In fact, despite his significant experience with and investment in triple quad-based MRM-MS assays through his position at UVic and at MRM Proteomics, Borchers said that he believes MALDI, not MRM-MS is currently the most suitable technology for clinical proteomics.

MRM-MS has made great strides recently toward clinical viability, with the proteomics diagnostic firms Applied Proteomics and Sera Prognostics adopting the technology for their tests (PM 3/29/2013). However, said Borchers, MALDI remains a simpler, more robust method.

Perhaps more importantly, it retains an advantage over MRM-MS in terms of throughput. While rapid chromatography systems can allow researchers to run hundreds of samples per day via MRM-MS, MALDI analysis can be done offline of sample prep and separations, allowing researchers to batch process thousands of samples per day, Borchers said.

He noted that he and his colleagues are currently in the process of validating an iMALDI assay for angiotensin I, which is used as a measure of plasma renin activity, a marker of primary aldosteronism.

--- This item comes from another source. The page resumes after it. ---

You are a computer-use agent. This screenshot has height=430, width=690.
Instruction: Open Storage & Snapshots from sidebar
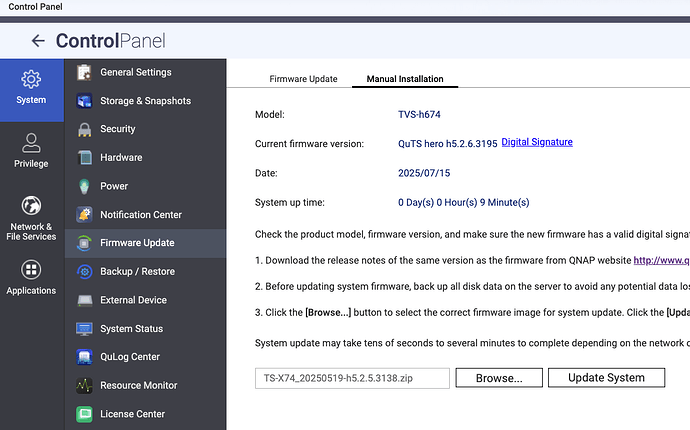[144, 101]
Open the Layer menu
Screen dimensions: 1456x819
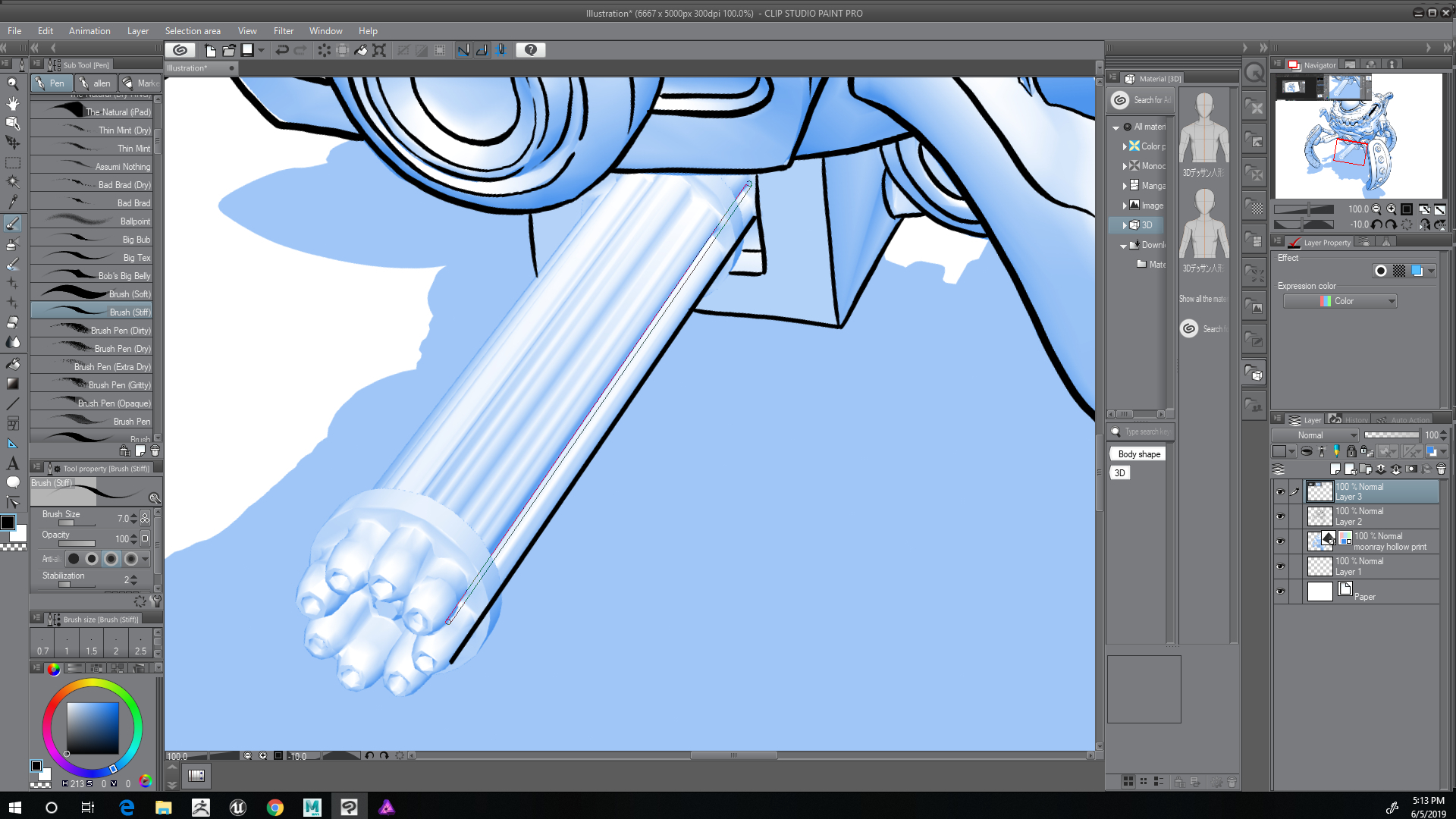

The assay, he said, appeared to correlate very well with radioimmunoassays for angiotensin I, the current gold standard, and was able to quantitate the protein at low picograms per mL levels.

In addition to its work with Borchers, Bruker is involved in several other clinical mass spec collaborations, including work with the aforementioned Pearson and Anderson-led team on SISCAPA-based clinical MALDI assays.

And, last week, the company announced a collaboration agreement with companion diagnostics firm Biodesix, whose proteomic Veristrat test for identifying likely responders to various cancer therapies runs on a platform based on Bruker's Autoflex and Ultraflextreme MALDI instruments (PM 4/12/2013).